▸ **EXERCISE INSTRUCTIONS**:
Write out these entries exactly as they appear, line for line, but omit the pictures.

[Word and element locating data]
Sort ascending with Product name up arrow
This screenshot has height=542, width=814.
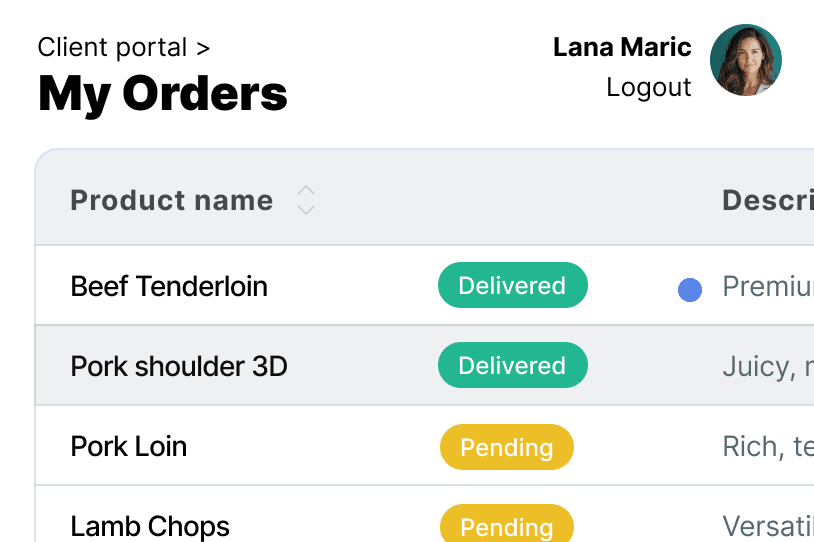click(x=306, y=191)
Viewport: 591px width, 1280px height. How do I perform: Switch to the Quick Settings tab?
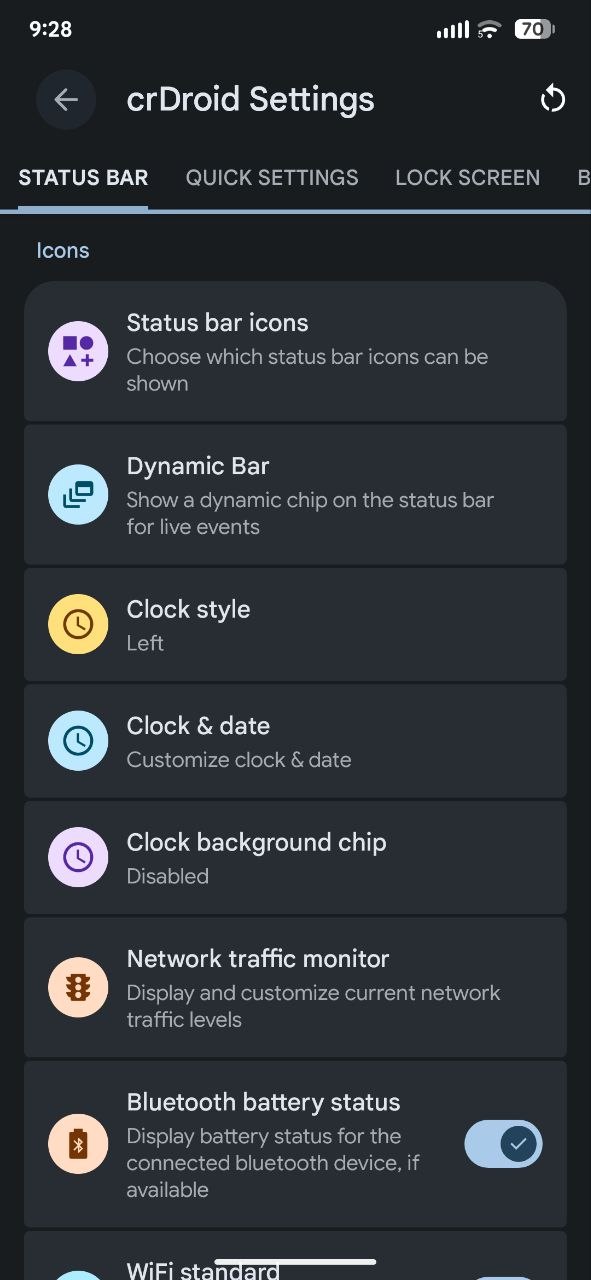(272, 178)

▸ **EXERCISE OUTPUT**:
Sort ascending with Product name up arrow
This screenshot has height=542, width=814.
click(x=306, y=191)
Viewport: 591px width, 1280px height. How do I perform: Switch to the Quick Settings tab?
(272, 178)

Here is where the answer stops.